You have $\displaystyle \displaystyle \frac{3}{a + 1} \geq 3$.
First, note that $\displaystyle \displaystyle a + 1 \neq 0 \implies a \neq -1$.
In order to solve for $\displaystyle \displaystyle a$, you need to consider two cases, since multiplying or dividing by a negative number reverses the inequality sign...
Case 1: $\displaystyle \displaystyle a + 1 < 0 \implies a < -1$.

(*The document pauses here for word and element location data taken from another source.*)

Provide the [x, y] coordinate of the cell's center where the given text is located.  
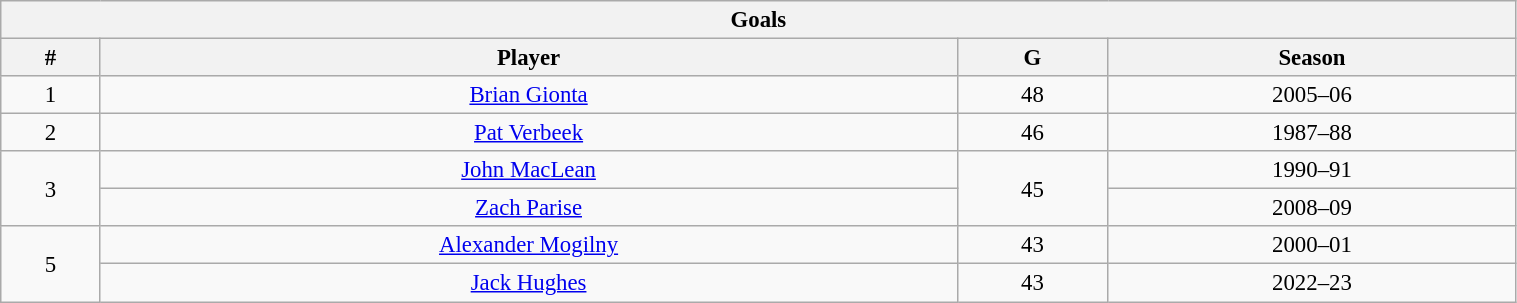
Zach Parise [528, 208]
46 [1032, 133]
# [50, 58]
2022–23 [1312, 283]
2000–01 [1312, 245]
2008–09 [1312, 208]
Alexander Mogilny [528, 245]
5 [50, 264]
Pat Verbeek [528, 133]
3 [50, 188]
Goals [758, 20]
2 [50, 133]
Brian Gionta [528, 95]
1990–91 [1312, 170]
2005–06 [1312, 95]
Jack Hughes [528, 283]
Season [1312, 58]
G [1032, 58]
1987–88 [1312, 133]
45 [1032, 188]
John MacLean [528, 170]
1 [50, 95]
Player [528, 58]
48 [1032, 95]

Then $\displaystyle \displaystyle \frac{3}{a + 1} \geq 3$
$\displaystyle \displaystyle 3 \leq 3(a + 1)$
$\displaystyle \displaystyle 1 \leq a + 1$
$\displaystyle \displaystyle 0 \leq a$.
So in this case, you are told $\displaystyle \displaystyle a < -1$ and $\displaystyle \displaystyle a \geq 0$. Since there are not any values of $\displaystyle \displaystyle a$ that satisfy both conditions, there are not any solutions in this case.
Case 2: $\displaystyle \displaystyle a + 1 > 0 \implies a > -1$.
$\displaystyle \displaystyle \frac{3}{a + 1} \geq 3$
$\displaystyle \displaystyle 3 \geq 3(a + 1)$
$\displaystyle \displaystyle 1 \geq a + 1$
$\displaystyle \displaystyle 0 \geq a$.
So in this case, the conditions are $\displaystyle \displaystyle a >-1$ and $\displaystyle \displaystyle a \leq 0$.
Therefore, the solution in this case is $\displaystyle \displaystyle -1 < a \leq 0$.
So the solution of your inequality is $\displaystyle \displaystyle -1 < a \leq 0$.